Losing Weight as a Couple: Seven Secrets to Long-Term Success
By Douglas E. Noll
I've lost 20 pounds in the past 60 days. My wife has lost 20 pounds too. We are in mid-life, self-employed, successful, extremely busy professionals. My wife is an internationally-known spiritual teacher. I am a well-known peacemaker, teacher, and mediator. We train with a trainer once a week in a variation of Power of 10 resistance training. I swim or ride a stationary bike daily for 15-20 minutes, walk the dog a half-mile daily, and spend the rest of my time on my computer, teaching, mediating, or practicing jazz violin.
How have we succeeded with our weight loss? I've distilled down how we approached this lifestyle problem into seven common-sense choices we have made.
We decided that we had to support each other even more than normal. Changing our social pattern around eating and food was going to be a stressful. We both jumped in together. Without supporting each other, the process of losing weight would be a lot more difficult. By supporting each other and walking this journey together, we put up the first wall against falling back to old eating habits. In the early weeks, we found ourselves irritable. Our normal emotional elasticity was limited. We really concentrated on each other during this uncomfortable time.
We had talked about losing weight for years. Our weight had come on slowly. We loved our wine and fine food (I love cooking). Our lifestyle was fun, comfortable, and pleasant. We talked a lot about "we should" without making a change.
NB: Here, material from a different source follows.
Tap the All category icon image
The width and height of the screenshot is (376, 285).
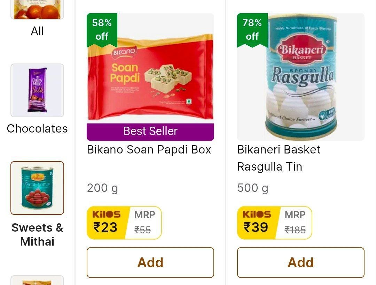point(37,9)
When we finally decided, we determined to be committed to a long process.
I am disciplined and my wife is learning discipline. We have made the discipline of eating correctly and dropping pounds a priority over almost everything else in our lives. Having discipline has been essential to our success. The goal of changing our eating lifestyle has become top of mind for us. And, the success of losing weight has been reinforcing.
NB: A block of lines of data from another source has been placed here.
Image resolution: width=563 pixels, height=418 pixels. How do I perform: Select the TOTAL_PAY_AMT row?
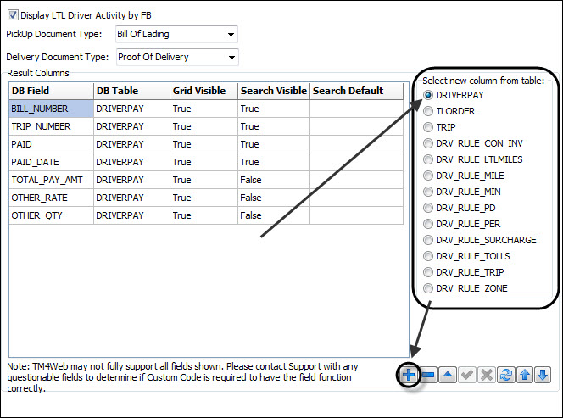50,180
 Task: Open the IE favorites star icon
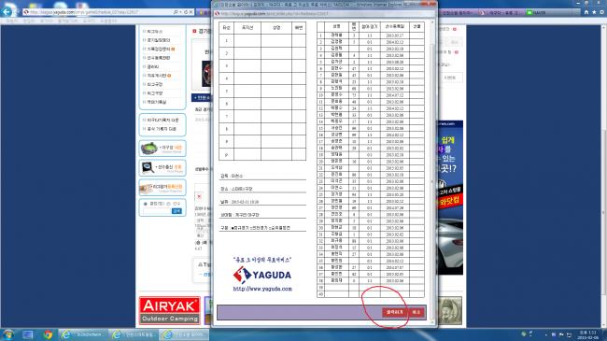coord(594,12)
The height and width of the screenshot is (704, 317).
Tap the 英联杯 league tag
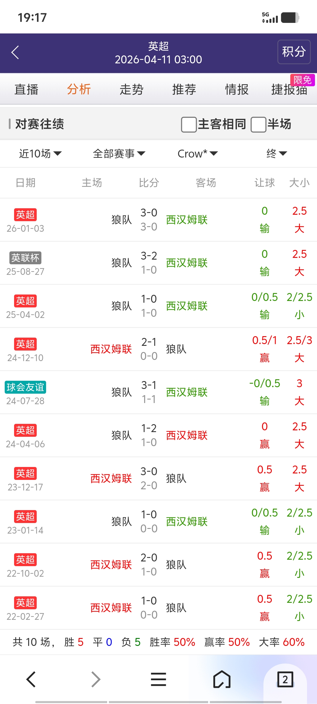coord(25,258)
Our weight did not come on in a few months. For me, every 5 pounds could be related back to a stressful event (usually a major trial in my trial lawyer days) over the past 30 years. We acknowledged to each other that weight loss would take some time. Ultimately, we have become satisfied with losing a quarter-pound a day or about 2-3 pounds a week. We have not found any quick way to reverse a process that took decades to accumulate. As long as we have lost something each week, we are happy.
We have failed in our support, commitment, discipline and patience during our weight loss process. They have been minor failures, but failures nonetheless. We have learned to forgive each other for the lapses. We have also learned that there is no shame, blame, or judgment in this lifestyle. We do the best we can every day. It's good enough.
6. Emotional Awareness
This is the big one. Our professional lives can be stressful. Like everyone, we have emotional ups and downs on a daily basis. The question we faced was "How do we respond to our emotions in the moment?" Do we eat to smother or soothe uncomfortable feelings? Or can we sit with anxiety or fear, or frustration without reacting by eating a big load of carbs? We use our empathetic listening skills to help each other work through any emotions that are stronger than we can manage on ourselves. If one of us ends up eating emotionally, the other becomes even more supportive and helps work through the moment. This has helped minimized our emotional eating.
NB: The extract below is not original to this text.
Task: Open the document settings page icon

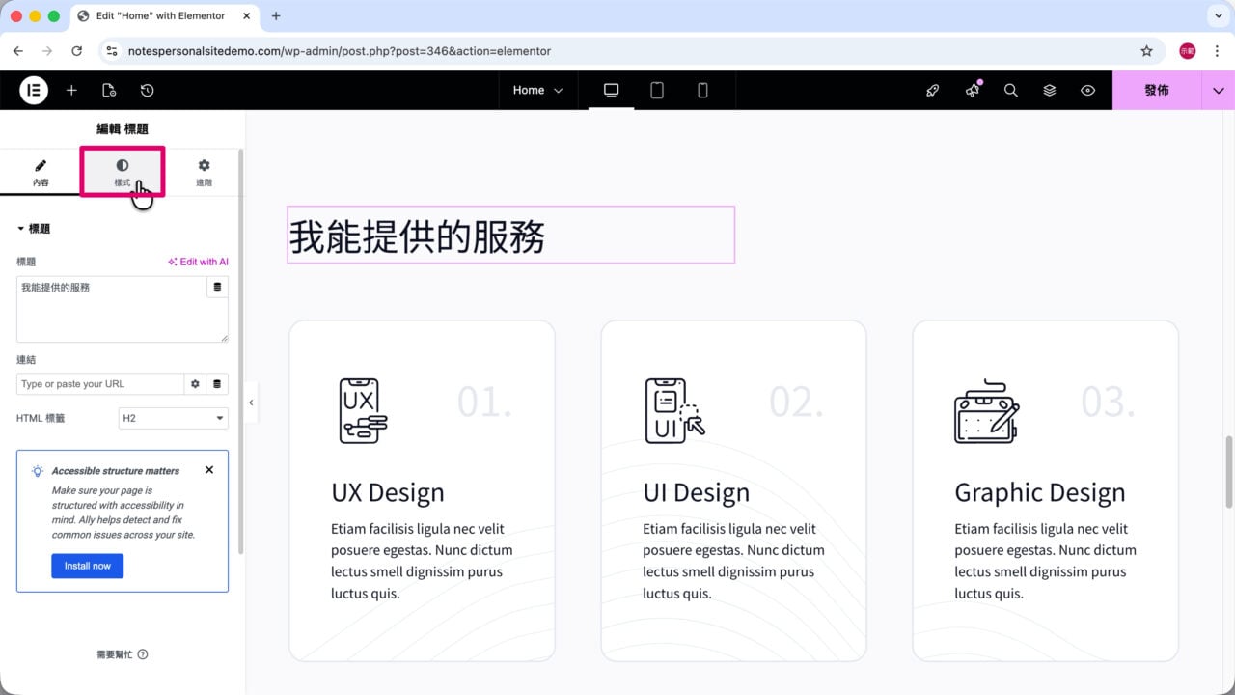Action: (109, 90)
Our choice to change our lifestyle and lose weight was made with a sense of timing. We started in early May, deciding that we would work through this during the summer. We would be outside and active during the longer days. In our professional lives, we decided this would be a good time, especially because my wife's book was scheduled for release in September. The fall would be busy with book events, interviews, tours, and all of the work involved in book promotion. Being conscious about when we committed and what that would mean to us over the summer months was important.
These common sense principles, when practiced together, have led over time to our success. We have not found a magic bullet or pill that eliminates or shortens the process.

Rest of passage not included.